Burdette is a town in Mississippi County, Arkansas, United States. The population was 140 at the 2020 census, down from 191 in 2010.

==History==

Burdette has its origins as a company town established by the Three States Lumber Company in the early 1900s. Incorporated in 1905, the town was named for Alfred Burdette Wolverton, an early logger in the area. Three States completed a large sawmill in Burdette in 1906. In 1907, the Blytheville, Burdette and Mississippi River Railway was formed to build a line from Wolverton Landing, on the Mississippi River, northward to Blytheville. This line also included a branch to Burdette.

A large agricultural operation, the Burdette Plantation, developed alongside the lumber operations. Beginning in the 1920s, these farms were utilized by the University of Arkansas for agricultural research focused on the improvement of cotton and corn yields. Several new cotton varieties, such as "Burdette Express" and "Burdette Lone Star", were developed in the Burdette area.

==Geography==
Burdette is located in northeastern Mississippi County at (35.856818, -90.040113).

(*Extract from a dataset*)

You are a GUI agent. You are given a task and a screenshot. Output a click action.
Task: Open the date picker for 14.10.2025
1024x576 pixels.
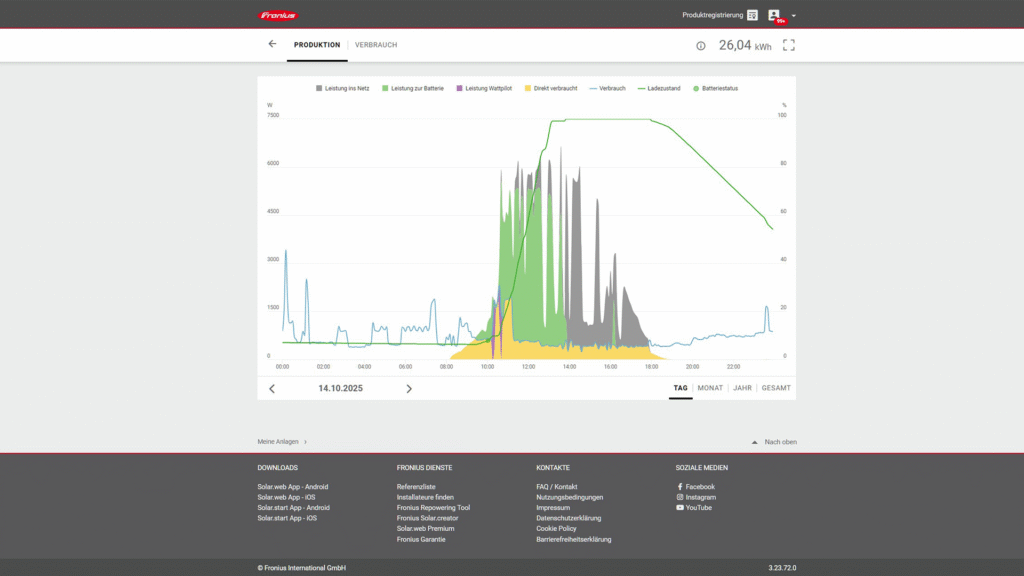pyautogui.click(x=340, y=388)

The town is concentrated along Arkansas Highway 148, 5 mi north of Luxora and 9 mi south of Blytheville, and about 5 mi northwest of the Mississippi River. The town's municipal boundaries stretch westward along AR 148 to Interstate 55 and eastward to U.S. Route 61.

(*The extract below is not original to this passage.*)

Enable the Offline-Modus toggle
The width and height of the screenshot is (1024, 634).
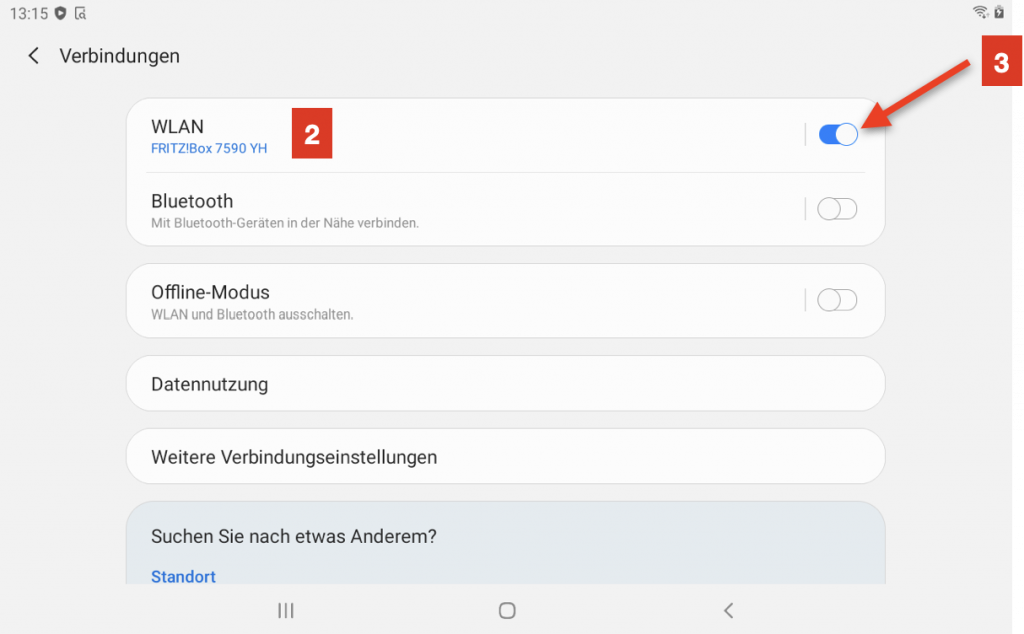[x=837, y=301]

According to the United States Census Bureau, Burdette has a total area of 0.74 sqmi, all land.

==Demographics==

As of the 2010 United States census, there were 191 people living in the town. The racial makeup of the town was 70.7% White, 20.9% Black, and 8.4% were Hispanic or Latino of any race.

As of the census of 2000, there were 129 people, 52 households, and 35 families living in the town. The population density was 75.5 /km2. There were 57 housing units at an average density of 33.3 /km2. The racial makeup of the town was 82.17% White, 17.05% Black or African American, and 0.78% from two or more races.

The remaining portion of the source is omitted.